Fajar masih malu-malu ketika pemuda itu dan Kanaya mulai mendaki. Embun
menyapa telapak kaki, udara mengantar harum daun-daun basah. Rumah Datuk itu
sederhana. Dindingnya dari papan, atapnya dari rumbia yang mulai lapuk. Tapi
halamannya bersih, dan sebuah batu pipih ada di depan rumah seperti tempat
sembahyang kuno. Di sana, duduklah seorang lelaki tua. Rambutnya putih berkilau,
wajahnya keriput penuh garis usia, tapi matanya masih menyimpan bara. Ia
menatap pemuda itu sejenak, lalu kembali menulis di selembar kertas lusuh. Tak
sepatah kata pun ia ucapkan. Pemuda itu mendekat perlahan. “Saya cucu Mak
Yam.” katanya hati-hati. Lelaki tua itu kemudian berhenti menulis. Ia mendongak
perlahan, seperti mendengar nama dari masa yang telah lama terkubur. “Mak Yam
yang pandai merangkai syair-syair?” Pemuda itu mengangguk, matanya mulai
basah. Lelaki tua itu perlahan berdiri, berjalan pincang ke dalam rumah, dan
kembali membawa kotak kayu tua. “Kalau begitu, ini pasti milikmu.” Ia pun mulai
membuka kotak itu. Di dalamnya terdapat gulungan-gulungan kertas, penuh tinta
dan tulisan tangan halus, terjaga rapi. “Gurindam yang kau baca belum selesai, Ini
larik terakhirnya.” kata Datuk pelan. Ia menyerahkan selembar kertas yang sudah
kekuningan. Pemuda itu pun mulai membacanya:
“Kalau hilang syair dan gurindam, maka bangsa pun hilang dalam diam. Jika
yang tua lupa mengajarkan, maka yang muda tak tahu mempertahankan.”

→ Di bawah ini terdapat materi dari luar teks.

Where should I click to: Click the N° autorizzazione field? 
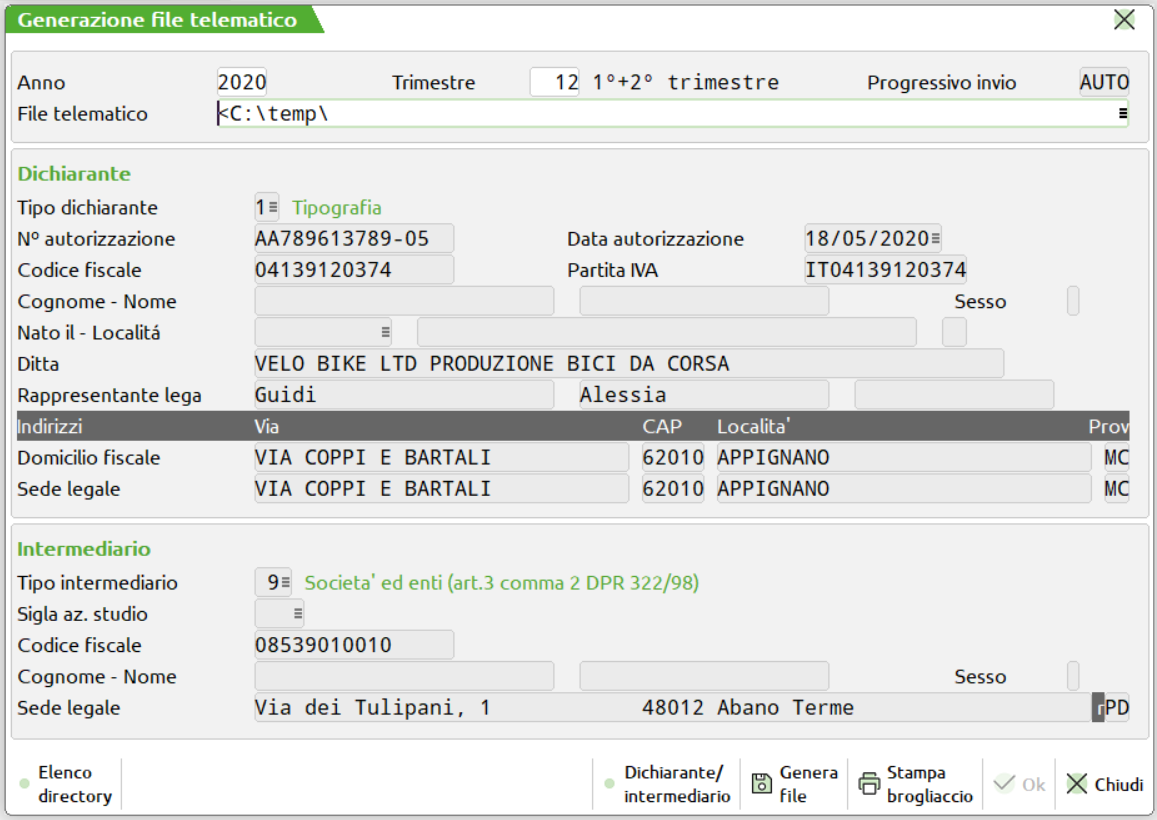tap(354, 239)
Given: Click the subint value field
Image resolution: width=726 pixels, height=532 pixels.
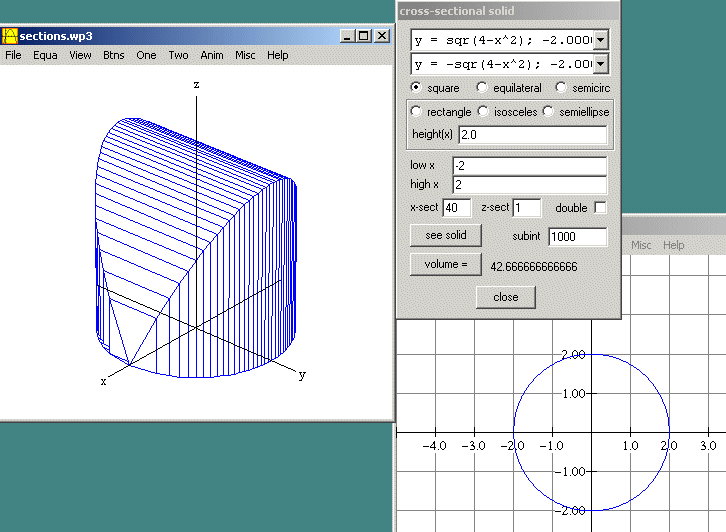Looking at the screenshot, I should (577, 237).
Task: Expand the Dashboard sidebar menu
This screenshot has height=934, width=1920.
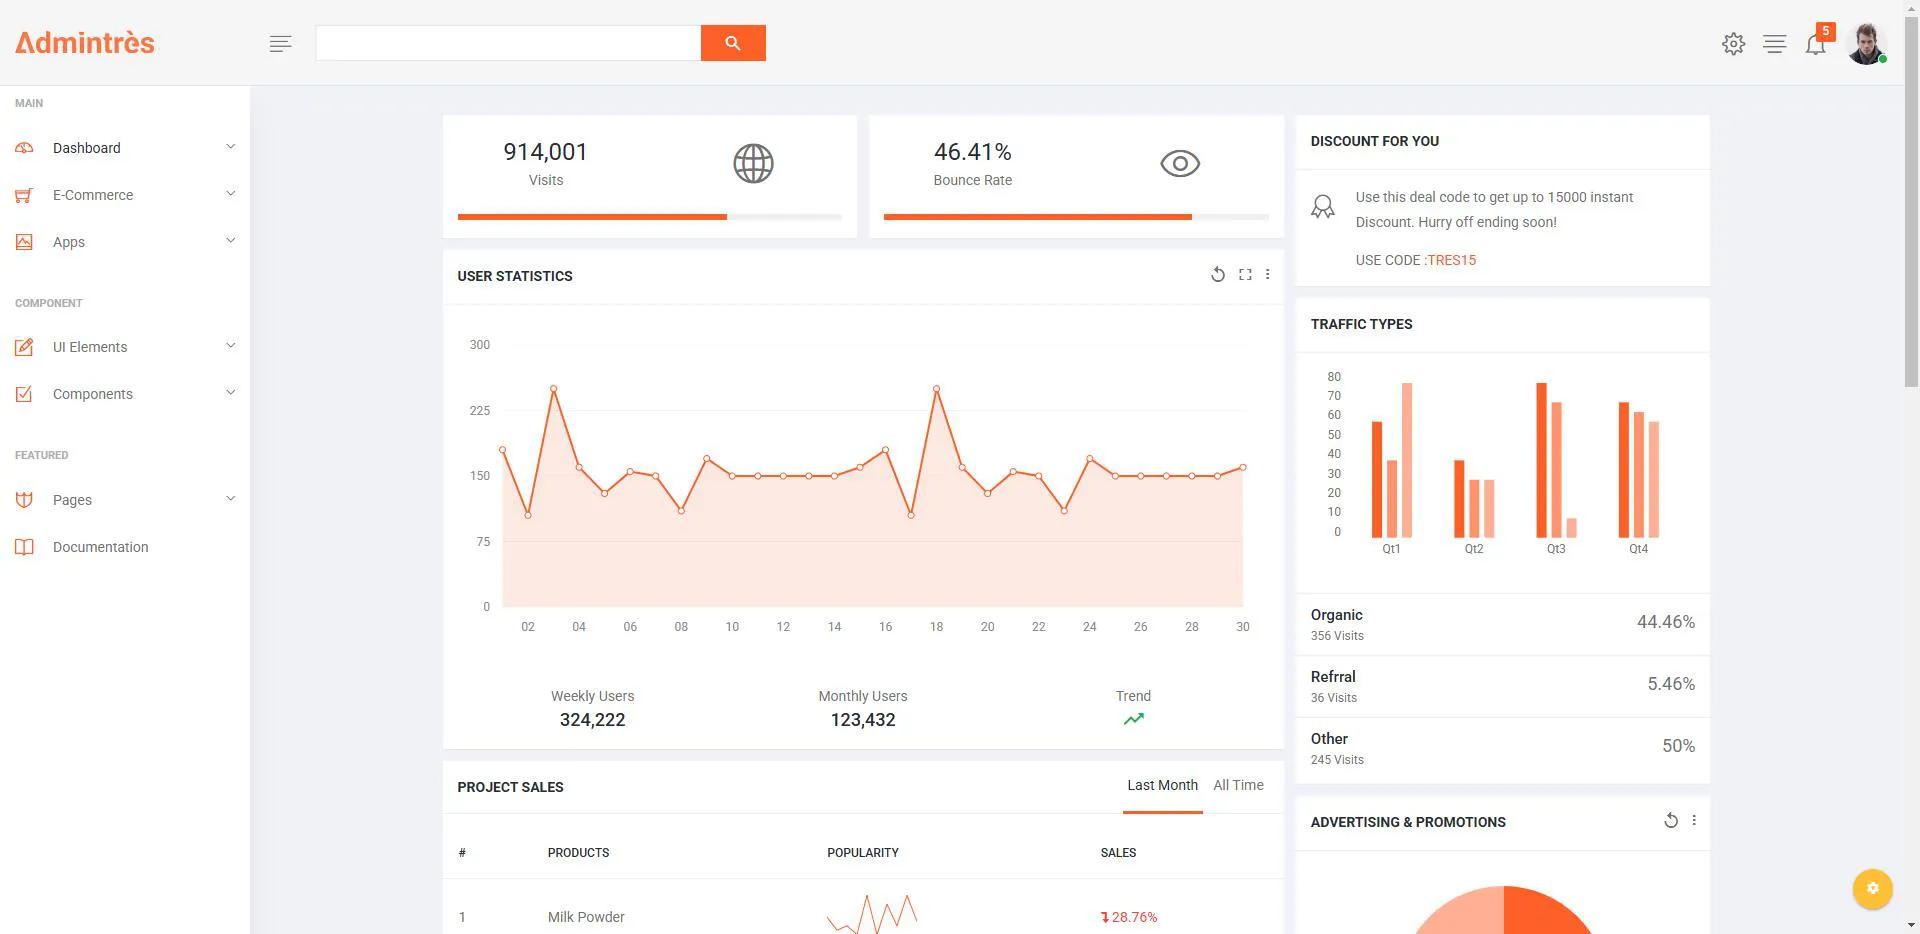Action: tap(125, 148)
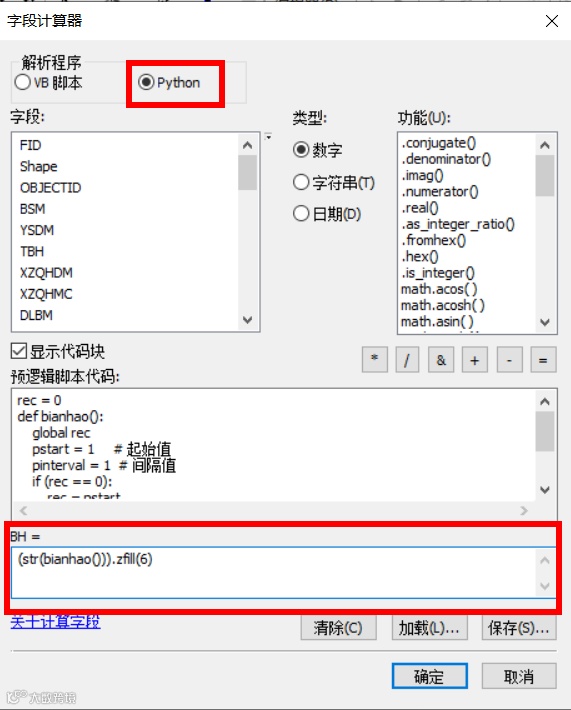The height and width of the screenshot is (710, 571).
Task: Click the equals (=) operator button
Action: [543, 360]
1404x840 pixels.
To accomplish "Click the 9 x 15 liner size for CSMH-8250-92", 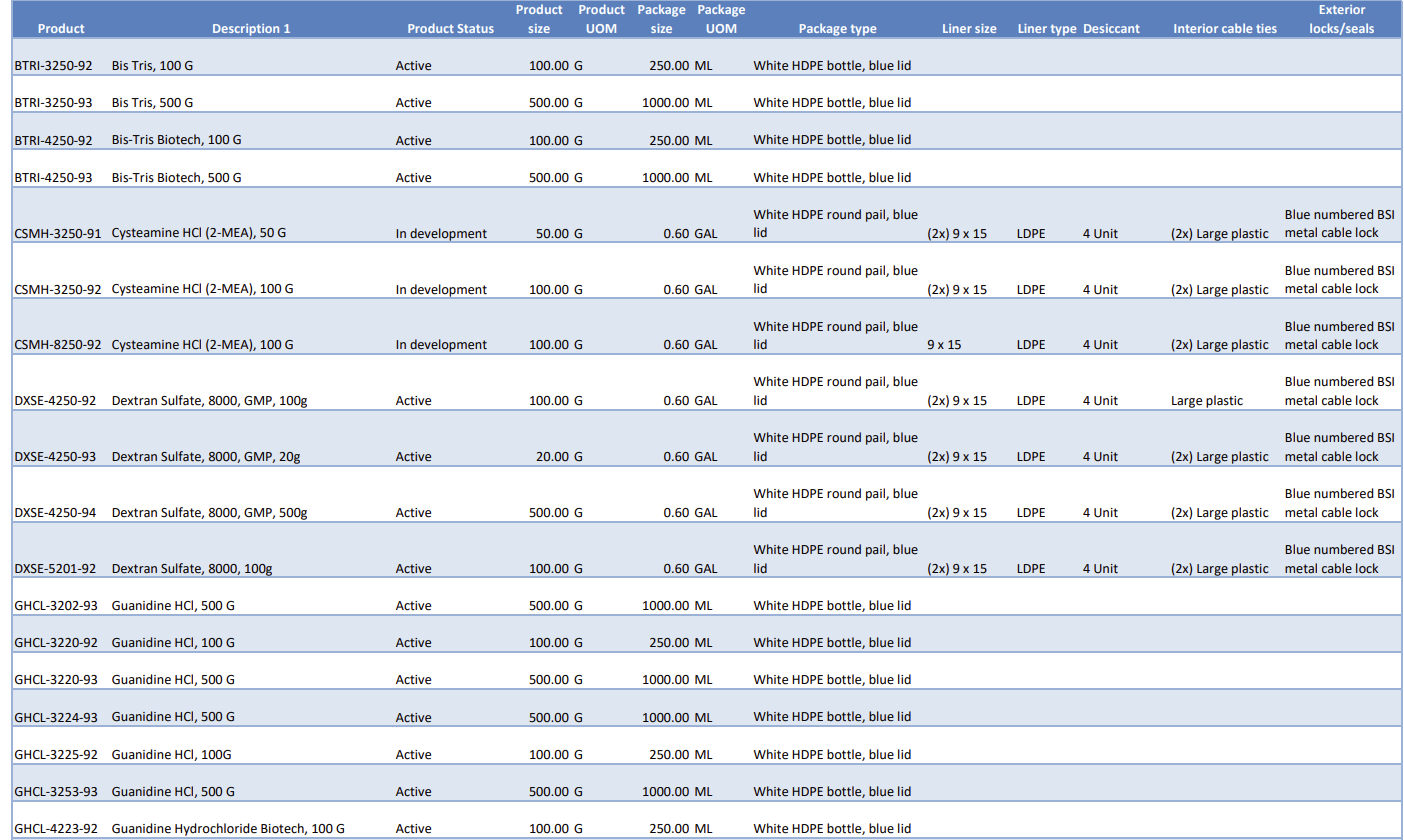I will (x=945, y=345).
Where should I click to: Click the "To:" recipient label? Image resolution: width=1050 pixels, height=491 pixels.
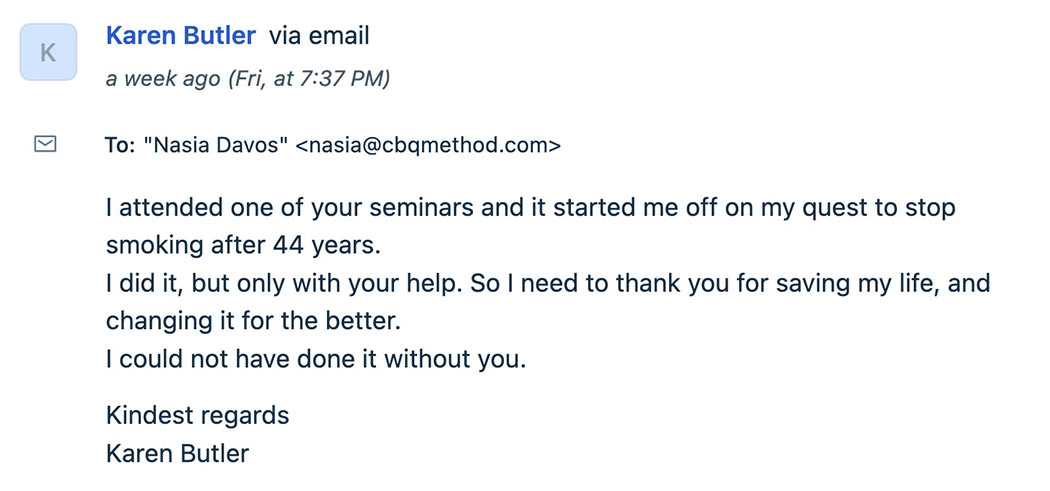(119, 145)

Saat pemuda itu selesai membaca, angin mendesir lebih kencang,seperti daun-
daun pun ikut mengamini. Dan langit, yang selama ini hanya mengancam dengan
awan, tiba-tiba luruh. Hujan turun, perlahan-lahan, membasuh tanah yang retak,
menyapa akar yang hampir mati. Kanaya berteriak gembira. “Hujan, abang! Lihat,
hujan!” Dari kejauhan, warga kampung mulai bersorak. Orang-orang keluar rumah,
menengadah ke langit. Mereka memandang ke arah bukit, dan beberapa mulai
mendaki, ingin tahu apa yang terjadi. Air kembali mengalir dari mata air yang dulu
telah mengering. Pohon jambu air di samping rumah nenek mulai bersemi. Dan
tanah yang tadinya tandus, mulai ditumbuhi oleh tunas-tunas hijau, seolah syair itu
telah menjadi doa yang membangunkan alam. Orang-orang menunduk, sebagian
menangis.
Sejak hari itu, kampung yang pernah kelu mulai bersuara kembali. Anak-
anak kembali melafalkan gurindam, para ibu menyelipkan syair dalam nyanyian
dapur, dan para tua berkisah lewat pantun yang hangat. Kampung Tanah Bertuah
kini bukan lagi tempat sunyi, melainkan panggung kata tempat sastra kembali
hidup, menyatu dalam nadi warganya. Suhaili tersenyum dari kejauhan. Ia tahu,
tanah ini telah menemukan dirinya kembali. Dan selama masih ada yang membaca,
budaya tak akan pernah benar-benar hilang.